■ **Problem requirements**:
Your answer should consist solely of the lines from the first line of the data through the line with "The image size is (584, 584).", each reproduced exactly.

■ **Records supplied**:
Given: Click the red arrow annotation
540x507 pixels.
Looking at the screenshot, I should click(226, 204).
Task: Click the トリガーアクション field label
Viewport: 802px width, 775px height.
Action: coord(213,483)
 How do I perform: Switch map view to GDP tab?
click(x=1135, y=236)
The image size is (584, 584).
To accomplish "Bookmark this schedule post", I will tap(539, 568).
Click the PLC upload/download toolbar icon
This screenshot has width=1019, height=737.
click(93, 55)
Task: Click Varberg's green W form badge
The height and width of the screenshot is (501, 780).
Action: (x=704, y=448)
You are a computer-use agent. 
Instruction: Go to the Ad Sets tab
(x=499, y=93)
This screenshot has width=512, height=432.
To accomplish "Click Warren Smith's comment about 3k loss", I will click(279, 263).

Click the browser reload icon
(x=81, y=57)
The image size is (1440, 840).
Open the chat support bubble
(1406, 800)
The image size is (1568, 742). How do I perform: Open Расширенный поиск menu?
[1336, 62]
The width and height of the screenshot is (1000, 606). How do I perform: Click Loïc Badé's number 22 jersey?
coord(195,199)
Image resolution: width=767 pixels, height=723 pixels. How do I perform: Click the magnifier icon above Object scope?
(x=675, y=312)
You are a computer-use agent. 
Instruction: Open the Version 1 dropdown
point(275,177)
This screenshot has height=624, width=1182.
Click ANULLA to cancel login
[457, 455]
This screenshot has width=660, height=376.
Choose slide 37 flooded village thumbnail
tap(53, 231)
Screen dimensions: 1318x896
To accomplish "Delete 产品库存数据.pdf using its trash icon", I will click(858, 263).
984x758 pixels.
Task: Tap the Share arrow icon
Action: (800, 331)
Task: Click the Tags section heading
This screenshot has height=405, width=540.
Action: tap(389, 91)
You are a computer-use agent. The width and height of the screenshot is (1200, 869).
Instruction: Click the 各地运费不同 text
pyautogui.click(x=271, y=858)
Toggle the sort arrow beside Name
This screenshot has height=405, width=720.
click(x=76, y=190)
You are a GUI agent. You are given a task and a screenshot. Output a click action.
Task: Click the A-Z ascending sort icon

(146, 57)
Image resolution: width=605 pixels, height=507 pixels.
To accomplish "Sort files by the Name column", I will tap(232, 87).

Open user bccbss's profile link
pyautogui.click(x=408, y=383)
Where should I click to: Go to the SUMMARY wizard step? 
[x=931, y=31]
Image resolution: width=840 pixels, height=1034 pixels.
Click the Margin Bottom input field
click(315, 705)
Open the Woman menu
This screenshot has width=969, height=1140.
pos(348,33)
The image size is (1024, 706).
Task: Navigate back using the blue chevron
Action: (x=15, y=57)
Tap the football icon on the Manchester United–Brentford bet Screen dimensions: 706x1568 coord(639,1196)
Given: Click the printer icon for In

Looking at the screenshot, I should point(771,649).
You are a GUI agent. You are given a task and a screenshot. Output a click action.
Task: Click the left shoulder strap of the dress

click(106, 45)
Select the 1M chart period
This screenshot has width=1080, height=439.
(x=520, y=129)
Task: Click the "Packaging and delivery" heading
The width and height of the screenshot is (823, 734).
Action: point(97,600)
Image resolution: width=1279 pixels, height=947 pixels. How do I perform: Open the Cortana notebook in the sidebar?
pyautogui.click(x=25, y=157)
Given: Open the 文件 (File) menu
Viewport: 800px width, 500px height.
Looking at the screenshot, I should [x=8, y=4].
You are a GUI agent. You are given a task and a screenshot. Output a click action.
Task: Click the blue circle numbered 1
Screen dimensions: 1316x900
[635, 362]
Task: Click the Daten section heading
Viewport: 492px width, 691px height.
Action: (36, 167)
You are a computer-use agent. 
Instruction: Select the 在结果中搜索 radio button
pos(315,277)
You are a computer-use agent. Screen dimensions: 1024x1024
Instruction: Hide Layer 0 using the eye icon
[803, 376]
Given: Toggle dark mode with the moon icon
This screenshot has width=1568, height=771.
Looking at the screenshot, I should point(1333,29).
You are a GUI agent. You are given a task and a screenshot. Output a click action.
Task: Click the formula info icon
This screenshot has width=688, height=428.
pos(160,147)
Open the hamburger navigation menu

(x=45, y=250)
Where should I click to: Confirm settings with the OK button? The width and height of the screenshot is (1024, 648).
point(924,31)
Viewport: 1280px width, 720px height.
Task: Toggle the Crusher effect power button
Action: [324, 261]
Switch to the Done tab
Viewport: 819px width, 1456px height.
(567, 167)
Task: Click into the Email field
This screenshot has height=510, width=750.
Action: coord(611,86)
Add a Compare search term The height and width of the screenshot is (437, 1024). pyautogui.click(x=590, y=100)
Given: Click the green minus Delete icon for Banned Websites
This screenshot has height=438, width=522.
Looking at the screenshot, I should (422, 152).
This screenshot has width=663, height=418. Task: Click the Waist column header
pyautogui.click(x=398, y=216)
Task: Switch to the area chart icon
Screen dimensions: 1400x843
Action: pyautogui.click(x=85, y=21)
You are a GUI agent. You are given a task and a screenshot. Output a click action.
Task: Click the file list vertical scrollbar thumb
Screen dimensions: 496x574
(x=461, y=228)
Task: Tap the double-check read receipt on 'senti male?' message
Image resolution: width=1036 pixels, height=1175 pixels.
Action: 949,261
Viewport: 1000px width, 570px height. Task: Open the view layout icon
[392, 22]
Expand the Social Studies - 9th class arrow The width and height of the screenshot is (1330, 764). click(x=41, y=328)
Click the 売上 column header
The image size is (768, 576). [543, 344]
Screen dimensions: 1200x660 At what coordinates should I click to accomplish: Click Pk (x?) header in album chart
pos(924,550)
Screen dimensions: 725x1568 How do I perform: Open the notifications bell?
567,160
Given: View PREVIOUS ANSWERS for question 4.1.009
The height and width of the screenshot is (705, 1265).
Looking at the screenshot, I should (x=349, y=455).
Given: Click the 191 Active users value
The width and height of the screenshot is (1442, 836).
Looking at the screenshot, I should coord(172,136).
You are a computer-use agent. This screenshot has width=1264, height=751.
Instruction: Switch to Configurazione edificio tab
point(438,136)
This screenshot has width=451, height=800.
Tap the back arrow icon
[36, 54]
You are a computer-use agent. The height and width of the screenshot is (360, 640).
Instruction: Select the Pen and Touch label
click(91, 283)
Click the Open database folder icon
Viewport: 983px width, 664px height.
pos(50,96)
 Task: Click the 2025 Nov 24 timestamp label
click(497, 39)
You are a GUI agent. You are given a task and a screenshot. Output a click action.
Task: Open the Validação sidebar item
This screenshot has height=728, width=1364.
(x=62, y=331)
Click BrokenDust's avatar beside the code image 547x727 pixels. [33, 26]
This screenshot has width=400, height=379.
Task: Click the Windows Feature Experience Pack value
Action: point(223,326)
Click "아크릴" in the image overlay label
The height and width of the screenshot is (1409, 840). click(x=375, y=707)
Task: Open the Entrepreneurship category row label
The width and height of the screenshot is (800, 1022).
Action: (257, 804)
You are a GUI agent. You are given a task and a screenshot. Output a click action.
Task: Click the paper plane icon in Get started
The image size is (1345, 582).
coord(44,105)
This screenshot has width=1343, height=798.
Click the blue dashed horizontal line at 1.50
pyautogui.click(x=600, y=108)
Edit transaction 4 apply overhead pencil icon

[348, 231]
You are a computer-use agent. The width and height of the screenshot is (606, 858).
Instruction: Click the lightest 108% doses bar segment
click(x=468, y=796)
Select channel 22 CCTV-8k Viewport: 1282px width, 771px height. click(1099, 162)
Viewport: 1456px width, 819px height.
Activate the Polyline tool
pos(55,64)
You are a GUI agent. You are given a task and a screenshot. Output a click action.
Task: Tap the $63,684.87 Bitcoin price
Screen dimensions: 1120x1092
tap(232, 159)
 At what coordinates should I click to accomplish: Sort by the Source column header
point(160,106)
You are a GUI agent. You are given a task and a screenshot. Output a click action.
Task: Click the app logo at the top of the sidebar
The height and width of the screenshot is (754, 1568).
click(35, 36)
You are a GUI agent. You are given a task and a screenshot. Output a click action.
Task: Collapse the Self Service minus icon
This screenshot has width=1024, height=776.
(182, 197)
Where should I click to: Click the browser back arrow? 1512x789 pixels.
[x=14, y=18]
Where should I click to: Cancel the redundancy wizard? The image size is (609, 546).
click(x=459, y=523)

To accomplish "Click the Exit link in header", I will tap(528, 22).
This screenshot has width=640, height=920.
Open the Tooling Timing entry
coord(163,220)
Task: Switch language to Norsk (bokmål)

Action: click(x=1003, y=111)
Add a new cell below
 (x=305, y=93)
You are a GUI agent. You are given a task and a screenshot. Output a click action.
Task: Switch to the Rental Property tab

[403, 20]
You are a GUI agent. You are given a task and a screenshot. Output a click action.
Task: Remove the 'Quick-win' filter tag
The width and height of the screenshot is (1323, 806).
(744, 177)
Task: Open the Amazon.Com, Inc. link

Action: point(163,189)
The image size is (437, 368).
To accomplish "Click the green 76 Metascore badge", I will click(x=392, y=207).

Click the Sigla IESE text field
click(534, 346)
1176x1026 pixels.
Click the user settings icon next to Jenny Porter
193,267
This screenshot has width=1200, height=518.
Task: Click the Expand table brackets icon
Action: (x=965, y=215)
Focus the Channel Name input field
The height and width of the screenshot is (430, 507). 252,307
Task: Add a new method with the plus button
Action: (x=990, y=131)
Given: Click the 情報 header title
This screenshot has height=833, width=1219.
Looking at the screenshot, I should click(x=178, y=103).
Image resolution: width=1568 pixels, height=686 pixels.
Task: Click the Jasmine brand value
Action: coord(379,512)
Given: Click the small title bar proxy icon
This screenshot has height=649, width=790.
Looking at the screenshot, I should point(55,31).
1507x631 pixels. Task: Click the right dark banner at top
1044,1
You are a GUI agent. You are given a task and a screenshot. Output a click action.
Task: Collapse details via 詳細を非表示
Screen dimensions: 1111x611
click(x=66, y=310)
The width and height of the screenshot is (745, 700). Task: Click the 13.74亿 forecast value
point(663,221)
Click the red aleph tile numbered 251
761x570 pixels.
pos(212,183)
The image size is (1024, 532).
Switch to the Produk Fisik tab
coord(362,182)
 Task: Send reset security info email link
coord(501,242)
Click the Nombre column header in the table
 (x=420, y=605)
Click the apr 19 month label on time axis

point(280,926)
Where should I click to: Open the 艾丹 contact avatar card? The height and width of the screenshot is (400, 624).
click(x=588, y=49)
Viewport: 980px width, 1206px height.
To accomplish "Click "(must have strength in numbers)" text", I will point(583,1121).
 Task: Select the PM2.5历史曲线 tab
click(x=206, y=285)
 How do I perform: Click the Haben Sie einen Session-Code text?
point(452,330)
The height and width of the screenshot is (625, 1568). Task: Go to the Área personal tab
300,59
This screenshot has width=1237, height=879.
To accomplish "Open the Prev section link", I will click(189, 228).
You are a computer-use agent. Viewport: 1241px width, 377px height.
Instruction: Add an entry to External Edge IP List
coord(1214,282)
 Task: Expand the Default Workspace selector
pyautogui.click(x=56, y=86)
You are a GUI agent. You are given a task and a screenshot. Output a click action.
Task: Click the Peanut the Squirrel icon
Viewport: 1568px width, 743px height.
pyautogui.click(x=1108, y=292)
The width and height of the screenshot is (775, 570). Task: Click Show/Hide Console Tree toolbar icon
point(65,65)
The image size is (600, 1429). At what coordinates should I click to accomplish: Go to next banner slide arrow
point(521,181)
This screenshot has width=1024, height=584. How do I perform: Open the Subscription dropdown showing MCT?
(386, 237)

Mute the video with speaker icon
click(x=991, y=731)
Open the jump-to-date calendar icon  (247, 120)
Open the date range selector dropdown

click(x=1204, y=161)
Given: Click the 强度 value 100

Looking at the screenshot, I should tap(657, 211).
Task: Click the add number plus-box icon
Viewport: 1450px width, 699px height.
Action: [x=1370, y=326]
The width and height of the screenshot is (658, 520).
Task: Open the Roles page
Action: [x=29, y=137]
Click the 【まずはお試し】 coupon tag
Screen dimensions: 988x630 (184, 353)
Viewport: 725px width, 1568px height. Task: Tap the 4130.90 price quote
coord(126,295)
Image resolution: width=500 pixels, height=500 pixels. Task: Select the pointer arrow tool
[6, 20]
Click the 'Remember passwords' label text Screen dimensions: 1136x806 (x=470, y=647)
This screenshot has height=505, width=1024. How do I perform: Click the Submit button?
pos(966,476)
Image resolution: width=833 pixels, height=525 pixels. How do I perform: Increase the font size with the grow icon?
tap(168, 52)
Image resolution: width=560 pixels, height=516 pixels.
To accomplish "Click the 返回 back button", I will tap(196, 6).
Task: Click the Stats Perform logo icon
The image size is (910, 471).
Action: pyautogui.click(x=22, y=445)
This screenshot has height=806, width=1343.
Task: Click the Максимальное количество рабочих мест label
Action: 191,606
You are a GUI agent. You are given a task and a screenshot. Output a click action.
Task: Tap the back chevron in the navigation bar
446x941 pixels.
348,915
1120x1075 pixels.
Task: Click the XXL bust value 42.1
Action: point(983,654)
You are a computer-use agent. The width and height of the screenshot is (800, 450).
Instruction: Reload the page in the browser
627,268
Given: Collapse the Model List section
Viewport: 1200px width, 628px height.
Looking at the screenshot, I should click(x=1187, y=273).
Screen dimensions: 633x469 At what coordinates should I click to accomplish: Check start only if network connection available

■ **Solution**:
Given: Click the red arrow annotation
540x507 pixels.
Looking at the screenshot, I should click(226, 204).
Task: Click the トリガーアクション field label
Viewport: 802px width, 775px height.
Action: coord(213,483)
 How do I perform: Switch map view to GDP tab?
click(x=1135, y=236)
The image size is (584, 584).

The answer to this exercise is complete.